I appreciate the way this author tells stories from his own experience in business and as a regular visitor to the Mepkin Abbey. His time spent living and working alongside the monks gave him a unique opportunity to observe their way of life and learn from them. Brother Robert, Father Malachy, Dom Francis Kline, and others lived faithfully, authentically, and successfully. I can see why Turak was drawn to them, and why he wrote this book to share what he learned.
But is it possible to extract certain principles from the Trappist way of life and apply them to business? Can we take the qualities of selflessness and service and apply them to our work without also living the community life of prayer that is part of the Rule of St. Benedict? Will these principles “work” in business unless they are also a part of our lives?
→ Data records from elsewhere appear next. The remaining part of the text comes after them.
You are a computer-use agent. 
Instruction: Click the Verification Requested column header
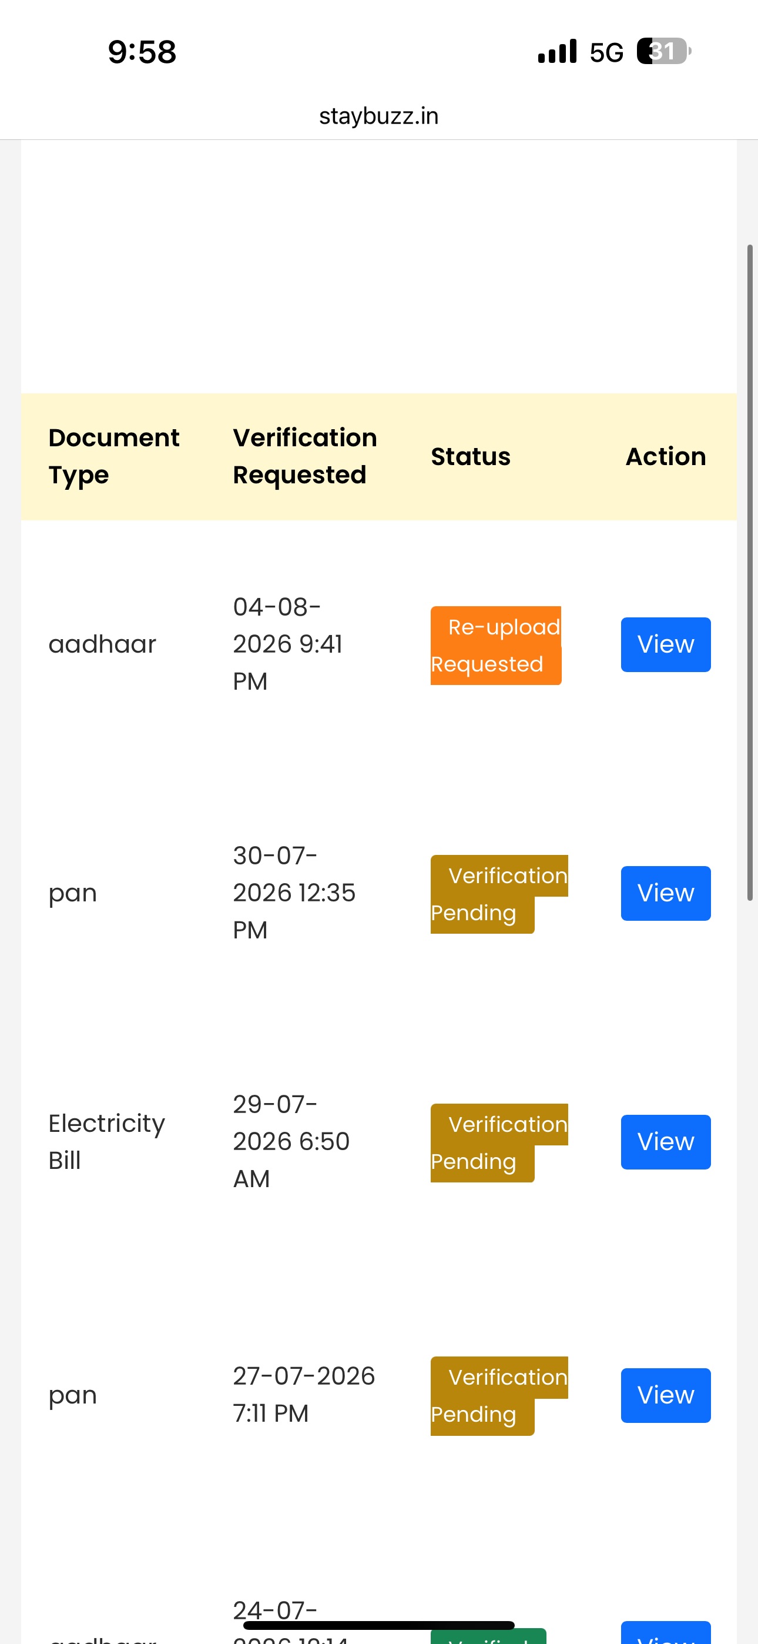[x=305, y=456]
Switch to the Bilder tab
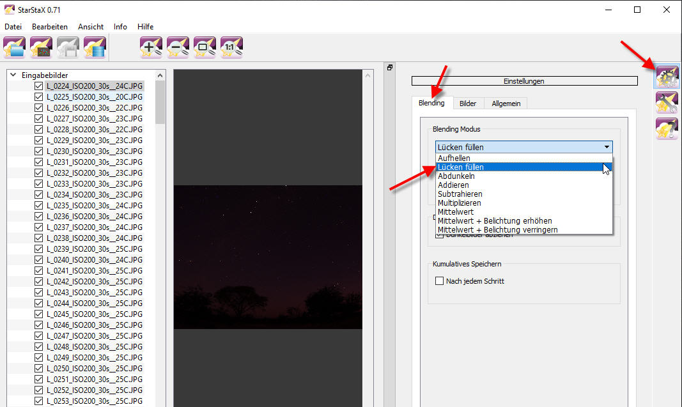This screenshot has width=682, height=407. click(468, 104)
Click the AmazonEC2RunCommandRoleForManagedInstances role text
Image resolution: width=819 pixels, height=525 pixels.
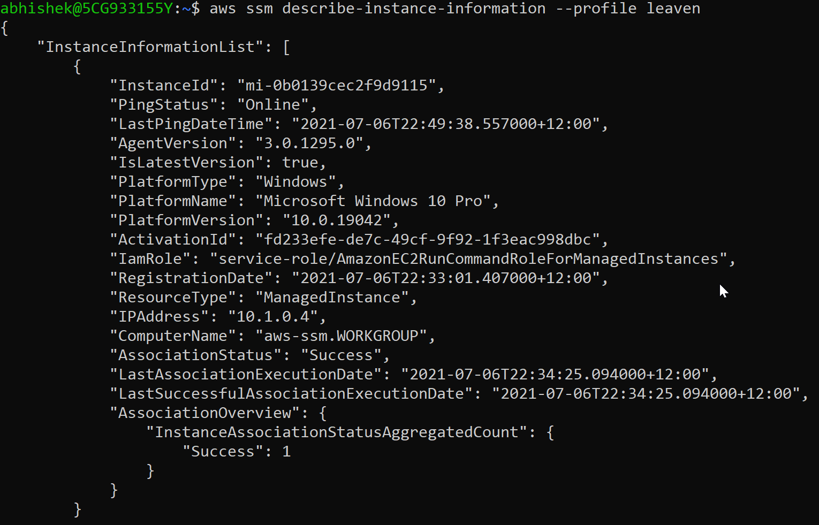[x=527, y=259]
The author hints at this in his preface where he warns readers not to see this book as some kind of business “formula,” and this becomes even more clear as the book progresses. In the last chapter, “Living the Life” the author writes (page 74):
Reading this book and a thousand like it will prove of little or no use if you don’t commit to living the life. It is only through the long, slow process of living the life that the living waters of spirit permeate our rock-hard heads, until they finally reach our hearts. Once again we will never really learn service and selflessness until we become it.
Although I’m not in business like the author, I can identify with much of what he says about mission, personal transformation, service, community, and other lessons of Trappist business and spirituality. These are life lessons for business and beyond.
Disclosure: I received a complimentary copy of this book through the Speakeasy blogging book review network. The choice to review and opinions expressed are my own.